Abstract

INTRODUCTION & AIMS Despite the increasing rate of anterior cruciate ligament (ACL) tears and surgical reconstruction (ACLR), little is known about the post-operative recovery in males versus females. Understanding differences in the recovery between sexes will assist in better tailoring rehabilitation, return to sport (RTS) and counselling pathways. This study investigated sex-based differences in the physical and psychological recovery of both females and males after ACLR. METHODS This study recruited 104 patients (49 females, 55 males) undergoing ACLR. Patients were assessed pre-operatively and at 6, 12 and 24 months post-surgery, via patient-reported outcome measures (PROMs) including the International Knee Documentation Committee (IKDC) form, the Tegner Activity Scale (TAS) and the Anterior Cruciate Ligament Return to Sport after Injury (ACL-RSI) score.

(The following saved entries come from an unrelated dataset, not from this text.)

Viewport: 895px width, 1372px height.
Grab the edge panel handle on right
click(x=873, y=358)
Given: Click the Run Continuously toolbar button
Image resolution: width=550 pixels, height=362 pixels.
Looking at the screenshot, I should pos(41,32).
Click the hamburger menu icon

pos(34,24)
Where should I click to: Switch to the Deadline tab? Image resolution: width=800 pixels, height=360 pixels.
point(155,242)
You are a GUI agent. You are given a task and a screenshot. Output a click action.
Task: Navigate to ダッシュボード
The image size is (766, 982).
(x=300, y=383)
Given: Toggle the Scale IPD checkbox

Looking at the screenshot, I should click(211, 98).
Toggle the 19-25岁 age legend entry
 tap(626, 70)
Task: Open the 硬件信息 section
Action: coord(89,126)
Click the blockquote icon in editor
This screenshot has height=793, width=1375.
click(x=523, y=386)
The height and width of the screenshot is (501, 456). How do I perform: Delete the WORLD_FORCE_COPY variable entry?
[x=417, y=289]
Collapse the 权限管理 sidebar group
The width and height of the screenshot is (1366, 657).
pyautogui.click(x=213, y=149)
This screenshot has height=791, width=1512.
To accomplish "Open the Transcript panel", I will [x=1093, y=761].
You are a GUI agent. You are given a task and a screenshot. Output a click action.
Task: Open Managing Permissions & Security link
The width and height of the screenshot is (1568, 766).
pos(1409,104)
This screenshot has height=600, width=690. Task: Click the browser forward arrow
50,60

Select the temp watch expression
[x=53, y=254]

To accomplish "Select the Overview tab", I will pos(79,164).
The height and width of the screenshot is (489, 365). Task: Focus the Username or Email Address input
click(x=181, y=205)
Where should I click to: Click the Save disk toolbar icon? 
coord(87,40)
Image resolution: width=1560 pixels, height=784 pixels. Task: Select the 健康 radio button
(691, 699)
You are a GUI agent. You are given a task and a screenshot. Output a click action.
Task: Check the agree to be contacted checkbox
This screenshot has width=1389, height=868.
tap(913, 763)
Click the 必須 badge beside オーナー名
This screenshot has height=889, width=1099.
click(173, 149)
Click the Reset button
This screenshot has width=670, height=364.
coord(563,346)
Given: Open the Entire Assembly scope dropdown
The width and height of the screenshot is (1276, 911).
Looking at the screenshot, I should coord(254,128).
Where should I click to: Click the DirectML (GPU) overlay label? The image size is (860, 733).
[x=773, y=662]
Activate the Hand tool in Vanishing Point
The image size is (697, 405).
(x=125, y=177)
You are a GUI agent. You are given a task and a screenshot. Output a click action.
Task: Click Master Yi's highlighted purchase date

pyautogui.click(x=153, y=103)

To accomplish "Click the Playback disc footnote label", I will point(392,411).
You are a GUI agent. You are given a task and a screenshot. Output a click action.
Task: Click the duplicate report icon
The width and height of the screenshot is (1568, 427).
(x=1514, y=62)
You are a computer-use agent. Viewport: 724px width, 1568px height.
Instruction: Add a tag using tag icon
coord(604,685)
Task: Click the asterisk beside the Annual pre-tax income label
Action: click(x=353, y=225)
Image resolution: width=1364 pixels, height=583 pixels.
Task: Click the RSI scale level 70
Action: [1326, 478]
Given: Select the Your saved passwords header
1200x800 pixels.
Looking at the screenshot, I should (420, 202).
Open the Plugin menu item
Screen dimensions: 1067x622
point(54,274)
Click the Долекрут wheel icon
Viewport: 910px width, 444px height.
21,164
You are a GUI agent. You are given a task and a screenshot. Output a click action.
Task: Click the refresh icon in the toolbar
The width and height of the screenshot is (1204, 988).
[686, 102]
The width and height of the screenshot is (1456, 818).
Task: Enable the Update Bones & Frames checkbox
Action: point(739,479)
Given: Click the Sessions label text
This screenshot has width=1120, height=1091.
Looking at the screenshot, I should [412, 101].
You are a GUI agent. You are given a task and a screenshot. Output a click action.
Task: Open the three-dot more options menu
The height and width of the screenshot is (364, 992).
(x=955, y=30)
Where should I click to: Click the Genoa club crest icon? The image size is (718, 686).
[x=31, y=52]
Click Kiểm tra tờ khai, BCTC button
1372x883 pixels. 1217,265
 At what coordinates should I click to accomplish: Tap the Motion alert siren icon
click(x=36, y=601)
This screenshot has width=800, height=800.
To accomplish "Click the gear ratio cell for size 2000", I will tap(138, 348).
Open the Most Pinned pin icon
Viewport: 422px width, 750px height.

Patients embarked on an assessment of peak isokinetic knee extensor (PKET) and flexor (PKFT) torque and a 4-hop performance battery. Limb Symmetry Indices (LSIs) were calculated. The incidence of RTS was investigated. RESULTS All PROMs significantly improved (p<0.05), though females reported significantly lower ACL-RSI (p=0.002) and IKDC (p=0.007) scores. While no sex-based differences were observed in hop test LSIs, males demonstrated significantly higher mean LSIs for PKET at 6 (p=0.037) and 24 (0.047) months, and PKFT at 6 (p=0.007) and 12 (p=0.002) months. At 24-months post-surgery, a significantly greater (p=0.030) percentage of male patients had returned to pivoting sports. CONCLUSION This study demonstrates the disparity between sexes in physical and psychological recovery, as well as RTS status, in community-level patients undergoing ACLR. The development and implementation of enhanced post-operative patient-centered care may be warranted tailored to sex, encompassing rehabilitation, education, and counseling after ACLR to promote increased engagement in rehabilitation.